Does Mephibosheth Betray David?

The Books of Samuel are compelling because they devote time to character motivations and development.  One of the most interesting of these is the tale of Mephibosheth, the crippled son of Jonathan.

Early in II Samuel, as David is wrapping up his war against the House of Saul, we are introduced to Mephibosheth.  His appearance is completely out of place in the story at that point, a “We interrupt this broadcast…” moment, and the information we get is pretty basic—when his father died on Mt. Gilboa at the end of I Samuel, Mephibosheth’s nurse dropped him while fleeing.  Because of this he was lame for the rest of his life.

That’s it!  No other details.  Quelle bizarre.

Four chapters later he becomes important to David’s story.  The war over and his power consolidated, David seeks a way to honor his oath to Saul and his friendship with Jonathan.  He learns that Mephibosheth is alive in exile and decides to restore him to his father’s house—indeed, to make him rule over the remnants of the house of Saul.
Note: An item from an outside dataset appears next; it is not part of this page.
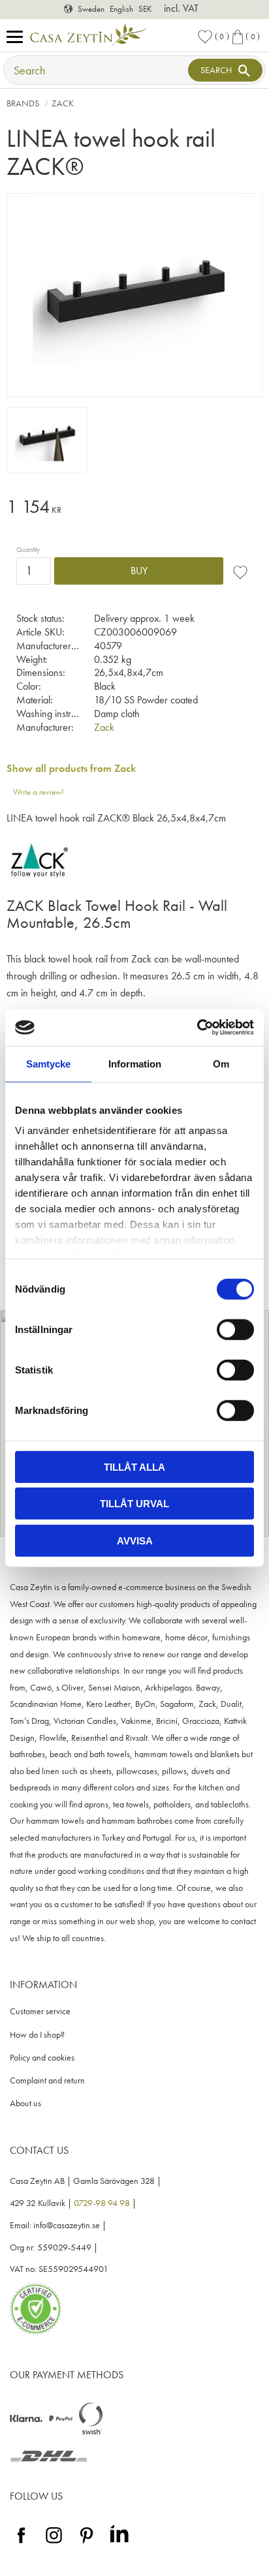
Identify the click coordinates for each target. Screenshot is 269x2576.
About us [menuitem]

But again, weirdly and pointedly, the narrator reminds us that Mephibosheth is lame in both his feet.  It has a little more to do with the story at this point, since it explains why Mephibosheth is not already ruling over his father’s house, but the narrator repeats it throughout the chapter.

I force my students to note and track this odd narration as a lesson in foreshadowing.  This is the Old Testament equivalent to the horror movie in which, every time someone drives over the rickety country bridge, the camera zooms in and we see the bolts rattling loose.  You may not know exactly what will happen—playing with expectations is part of what movies do—but you know that something is going to happen to that bridge at a critical moment in the movie.  If not, it’s either a terrible movie or a meta-joke.

So we know that somehow Mephibosheth’s awkwardly-called-out lameness is going to factor into the story.  How?  Keep reading.

Now in the restoration of Mephibosheth, David is exceedingly generous.  He finds the House of Saul ruled by Saul’s steward, Ziba.  If you immediately think “Steward of Gondor” from LotR you will know exactly what’s about to happen.  Ziba as chief steward enjoys all the privileges of royal authority so long as the king is away—the idea of the post is that the king continues to govern his house even while he is off doing king-stuff—and Saul has been away for a long time.  He ain’t never coming back!  Ziba gets to be de facto ruler of the House of Saul.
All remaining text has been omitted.